Easiest way to understand CNN (Convolution Neural Network)

Soumenbondhu
9 min readOct 12, 2021

--

HI,……I am SOUMEN DAS, I am trying to break-down step by step procedure of CNN in depth intuition.

We are living a AI society, Where a computer System has ability to see, hear, talk, even it sence like a Human. In some case, in some domain , it’s much appreciable than a human being.

In this blog, we will see how a Computer can see and can realize the the objects though a camera.

On the bellow image (fig1), we can see one image has passes through a black box, called “Convolution Neural Network ” and magically will have a power to detect the object on the image.

Fig:1 Convolution Neural Network

Source of the Image

Let’s open the BLACK BOX……….

Introduction :

In human Brain, We Have cerebral cortex , The cerebral cortex mostly consists of the six-layered neocortex that help us to see. So, now if we want to give power to see to a machine , we have to create something “artificial same as neocortex. Convolution Neural Network is a process to give power to see a objects and analyses and detect the objects for a computer.

Convolution Neural Network is a variant of Neural Network.

It is widely used in Field of Computer Vision. It’s inspired by the visual cortex of Animal Brain.

CNN consists these layer:

  1. Convolution Layer
  2. Activation Layer
  3. Pooling Layer
  4. Fully Connected Layer or Dense Layer
fig2 : Layers of CNN

The source of the Image

Before we drive depth in it, we must know about the pixelization of a image.

Pixel :

A pixel is the smallest unit of a digital image or graphic that can be displayed and represented on a digital display device.

A pixel is also known as a picture element (pix = picture, el = element)

Pixel

Gray Image :

Here, Each pixel is represented by single channel, where minimum value is 0,represent Black, and maximum value is 255,represent White.

Representation of Gray Scale image (22*16)

Source of the Image

Color Image or RGB Image :

Here, Each pixel is represented by three color channel Red, Green, Blue, (R-G-B), where for each channel minimum value is 0, and maximum value is 255.

Gray Scale
Representation of R-G-B Scale image

Source of the Image

1. Convolution Layer :

It is the very First layer on CNN, where model try to fetch features of a Image. This layer is also called Feature Extractor Layer.

Then Question Occurs ,What is Feature?

Feature is basically information about the types of edges , different types of shapes of any image.

But how does feature extraction happen ? That follows below :

Convolution Operation: As convolution is a mathematical operation on two functions that produces a third function that expresses how the shape of one function is modified by another.

Here, We have image pixel Values (it’s may Gray scale or R-G-B scale) and Some filter/Kernel to create a feature map that summarizes the presence of detected features in the input.

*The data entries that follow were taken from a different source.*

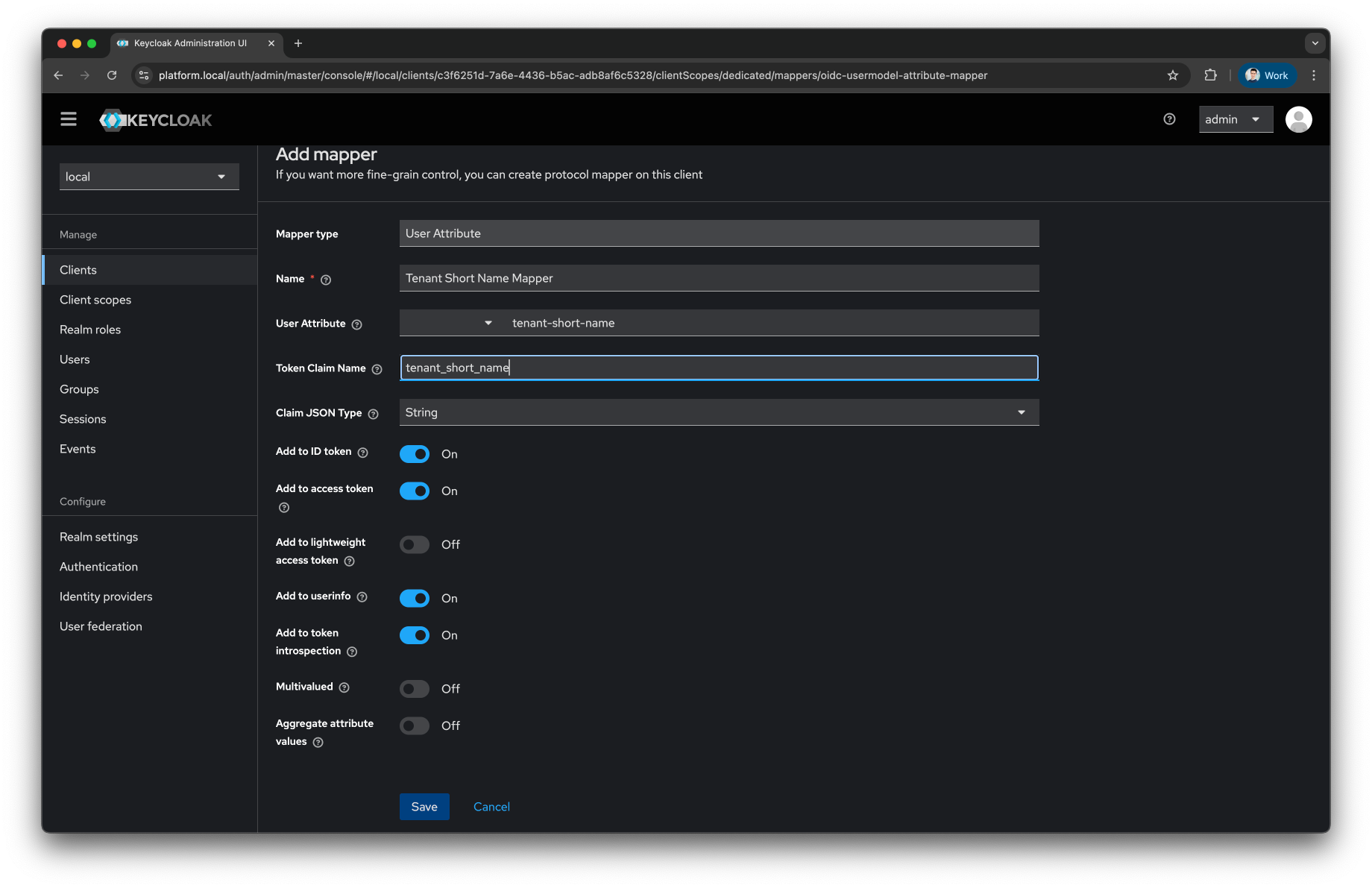Click the admin user avatar icon
Screen dimensions: 1372x888
[1298, 119]
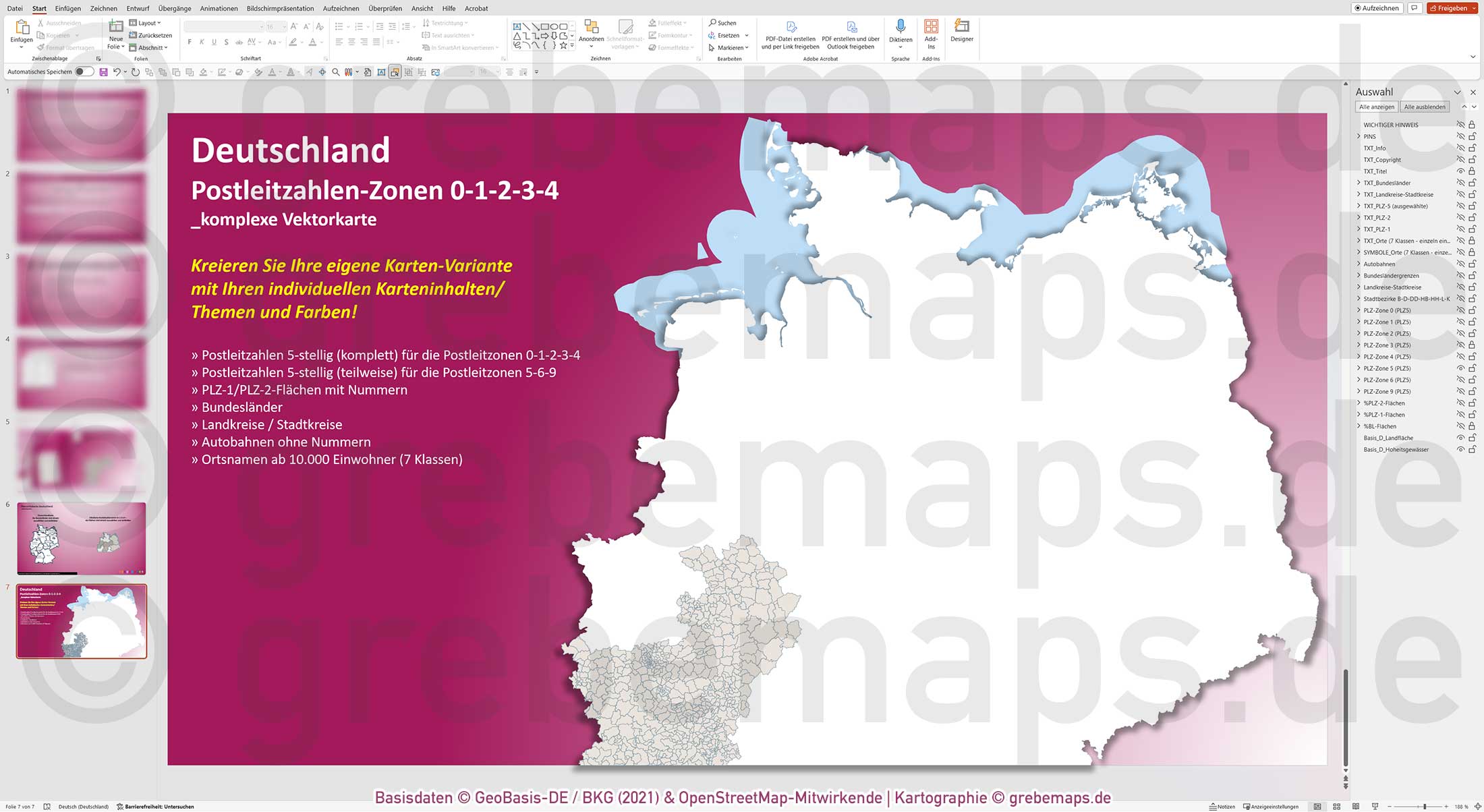Open the Ansicht menu
Screen dimensions: 1484x812
[422, 8]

From top left corner, select a block of pixel values on image with same size as filter size, calculate point wise production them add them all to get a single value for top left position on feature map. Then stride it right then down until it reach to right down corner.

See the image and GIF for better understanding…..

Iteration is like this………….see the animation

fig3: Convolution Operation

Source of the Image , GIF

we convolve the input image with Feature Detector (also known as Kernel or Filter) to generate a Feature Map (also known as Convolved Map or Output Feature Map). This reveals patterns in the image, and also compresses the image for easier processing. Feature Map is generated by element-wise multiplication and addition of corresponding image.

Problem with Simple Convolution Layers

  • For a gray scale (n x n) image and (f x f) filter/kernel, the dimensions of the image resulting from a convolution operation is (n — f + 1) x (n — f + 1).
    For example, for an (8 x 8) image and (3 x 3) filter, the output resulting after convolution operation would be of size (6 x 6). Thus, the image shrinks every time a convolution operation is performed.
  • Also, the pixels on the corners and the edges are used much less than those in the middle.

Padding :

Padding is simply a process of adding layers of zeros to our input images so as to avoid the problems mentioned above.

sourse

  • This prevents shrinking as, if p = number of layers of zeros added to the border of the image, then our (n x n) image becomes (n + 2p) x (n + 2p) image after padding. So, applying convolution-operation (with (f x f) filter) outputs (n + 2p — f + 1) x (n + 2p — f + 1) images. For example, adding one layer of padding to an (8 x 8) image and using a (3 x 3) filter we would get an (8 x 8) output after performing convolution operation.
  • This increases the contribution of the pixels at the border of the original image by bringing them into the middle of the padded image. Thus, information on the borders is preserved as well as the information in the middle of the image.

Types of Padding

  1. Valid Padding : It implies no padding at all. The input image is left in its valid/unaltered shape.

Image[(n x n)] * Filter[(f x f)] → New Image[(n — f + 1) x (n — f + 1)]

2. Same Padding : In this case, we add ‘p’ padding layers such that the output image has the same dimensions as the input image.

Image[(n + 2p) x (n + 2p)] * Filter[(f x f)] → New Image [(n x n)]

Stride:

How many jump , you want your your filter to take when moving to next block of values during Convolution

If stride = 1, the filter will move one pixel.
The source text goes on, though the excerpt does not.